Aufgabe: Wann und wo wurde laut dem Lesetext unten die dreimillionste Wohnung übergeben?

Lesetext:
Donnerstag, 2. Mai 2019

DDR, ein sehr sozialer Staat - RotFuchs



Wie sozial war die DDR tatsächlich?

Die DDR war ein sehr sozialer Staat. Man sprach im Zusammenhang mit den Sozialleistungen auch gerne von der sogenannten zweiten Lohntüte, deren Inhalt oft so groß war wie die ausgezahlten Gehälter der Arbeiter und Angestellten. Ziel des sozialpolitischen Programms war die „Erhöhung des materiellen und kulturellen Lebensniveaus des Volkes auf der Grundlage des ständigen Wachstums von Produktion und Produktivität“.

Als sein Kernstück galt das auf dem VIII. Parteitag beschlossene Wohnungsbauprogramm von 1973. Geplant war, bis 1990 dreieinhalb Millionen neue Wohnungen zu bauen. Damit hatten sich für 50 % der Bürger die Wohnbedingungen entscheidend verbessert. Die dreimillionste Wohnung wurde am 12. Oktober 1988 in Berlin-Marzahn übergeben. Bei den Produkten des Grundbedarfes (Grundnahrungsmittel, Mieten, bestimmte Textilien, Kinderkleidung) blieben die Priese stabil. Diese Bereiche waren stark subventioniert. So lagen die Bruttomieten für eine fernbeheizte Wohnung zwischen 30 und 130 Mark (0,80 bis 1,20 M/qm), das waren nicht einmal 5 % des Familieneinkommens.

Extrahierte Informationen:
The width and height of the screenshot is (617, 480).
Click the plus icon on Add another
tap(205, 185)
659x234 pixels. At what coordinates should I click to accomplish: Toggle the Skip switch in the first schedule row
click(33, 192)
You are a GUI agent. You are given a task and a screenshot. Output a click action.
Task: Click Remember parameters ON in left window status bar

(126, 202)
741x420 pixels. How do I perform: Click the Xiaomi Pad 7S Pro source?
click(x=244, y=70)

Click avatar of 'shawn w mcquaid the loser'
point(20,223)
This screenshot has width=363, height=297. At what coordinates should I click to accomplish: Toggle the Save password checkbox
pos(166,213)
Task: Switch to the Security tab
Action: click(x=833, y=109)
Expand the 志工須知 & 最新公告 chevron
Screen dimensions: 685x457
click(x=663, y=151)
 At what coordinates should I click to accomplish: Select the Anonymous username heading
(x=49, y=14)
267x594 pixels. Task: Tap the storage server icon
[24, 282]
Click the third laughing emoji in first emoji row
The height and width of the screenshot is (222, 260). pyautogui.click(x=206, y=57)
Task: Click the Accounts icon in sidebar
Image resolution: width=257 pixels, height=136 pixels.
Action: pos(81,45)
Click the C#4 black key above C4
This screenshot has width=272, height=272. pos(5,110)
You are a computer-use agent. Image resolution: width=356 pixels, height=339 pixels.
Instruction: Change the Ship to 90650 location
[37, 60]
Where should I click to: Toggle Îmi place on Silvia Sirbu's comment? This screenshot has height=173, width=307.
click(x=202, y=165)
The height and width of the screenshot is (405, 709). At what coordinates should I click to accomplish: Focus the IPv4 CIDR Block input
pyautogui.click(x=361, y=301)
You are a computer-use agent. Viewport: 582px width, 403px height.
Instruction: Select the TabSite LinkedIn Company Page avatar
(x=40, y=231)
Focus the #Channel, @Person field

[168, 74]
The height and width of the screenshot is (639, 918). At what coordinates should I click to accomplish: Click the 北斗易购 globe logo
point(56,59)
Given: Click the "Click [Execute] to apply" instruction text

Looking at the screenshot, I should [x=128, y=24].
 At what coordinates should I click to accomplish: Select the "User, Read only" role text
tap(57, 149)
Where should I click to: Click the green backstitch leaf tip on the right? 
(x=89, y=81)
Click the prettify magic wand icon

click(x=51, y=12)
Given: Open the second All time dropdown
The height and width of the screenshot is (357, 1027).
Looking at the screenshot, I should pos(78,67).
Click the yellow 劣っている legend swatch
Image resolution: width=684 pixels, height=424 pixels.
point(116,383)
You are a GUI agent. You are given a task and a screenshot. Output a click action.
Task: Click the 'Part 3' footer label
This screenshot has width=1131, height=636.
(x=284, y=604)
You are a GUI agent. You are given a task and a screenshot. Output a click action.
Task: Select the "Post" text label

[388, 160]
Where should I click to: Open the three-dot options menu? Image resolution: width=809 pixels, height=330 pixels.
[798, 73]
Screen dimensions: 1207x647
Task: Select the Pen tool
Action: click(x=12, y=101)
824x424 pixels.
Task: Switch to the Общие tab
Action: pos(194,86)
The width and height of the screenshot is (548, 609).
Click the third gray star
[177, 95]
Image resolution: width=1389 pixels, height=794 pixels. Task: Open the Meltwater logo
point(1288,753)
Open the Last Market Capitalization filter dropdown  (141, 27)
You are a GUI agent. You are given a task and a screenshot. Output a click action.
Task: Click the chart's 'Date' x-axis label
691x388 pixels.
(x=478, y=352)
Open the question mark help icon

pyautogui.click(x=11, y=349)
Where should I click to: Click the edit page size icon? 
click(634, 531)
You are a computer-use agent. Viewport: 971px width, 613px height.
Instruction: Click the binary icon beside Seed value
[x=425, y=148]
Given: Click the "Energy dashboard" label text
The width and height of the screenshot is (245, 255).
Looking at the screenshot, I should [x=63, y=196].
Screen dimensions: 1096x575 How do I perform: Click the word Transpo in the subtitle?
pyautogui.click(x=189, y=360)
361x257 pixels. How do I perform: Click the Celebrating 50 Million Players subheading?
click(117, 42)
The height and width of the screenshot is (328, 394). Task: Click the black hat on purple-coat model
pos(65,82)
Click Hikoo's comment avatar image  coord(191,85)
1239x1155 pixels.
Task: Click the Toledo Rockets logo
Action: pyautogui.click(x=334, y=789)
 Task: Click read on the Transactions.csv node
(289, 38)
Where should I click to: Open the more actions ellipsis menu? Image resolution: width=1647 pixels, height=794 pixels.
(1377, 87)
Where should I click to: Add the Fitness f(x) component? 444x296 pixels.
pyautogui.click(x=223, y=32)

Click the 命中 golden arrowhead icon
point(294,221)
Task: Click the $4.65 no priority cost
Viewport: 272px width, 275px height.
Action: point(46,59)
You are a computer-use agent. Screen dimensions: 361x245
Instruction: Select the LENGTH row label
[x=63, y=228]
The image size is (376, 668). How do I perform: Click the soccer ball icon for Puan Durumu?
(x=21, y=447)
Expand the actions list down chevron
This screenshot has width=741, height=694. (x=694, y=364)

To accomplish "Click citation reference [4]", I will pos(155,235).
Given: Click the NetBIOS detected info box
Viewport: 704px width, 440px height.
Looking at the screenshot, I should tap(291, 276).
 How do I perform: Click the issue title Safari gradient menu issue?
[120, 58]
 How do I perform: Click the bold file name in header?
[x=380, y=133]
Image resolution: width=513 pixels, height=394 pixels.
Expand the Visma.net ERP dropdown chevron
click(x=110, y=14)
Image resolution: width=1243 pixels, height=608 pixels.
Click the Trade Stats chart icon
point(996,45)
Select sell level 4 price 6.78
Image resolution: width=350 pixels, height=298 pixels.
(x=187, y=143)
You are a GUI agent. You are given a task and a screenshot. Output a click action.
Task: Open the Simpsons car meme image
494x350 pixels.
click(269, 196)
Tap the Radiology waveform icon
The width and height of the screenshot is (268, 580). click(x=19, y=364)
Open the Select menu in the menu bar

Ergebnis: Die dreimillionste Wohnung wurde am 12. Oktober 1988 in Berlin-Marzahn übergeben.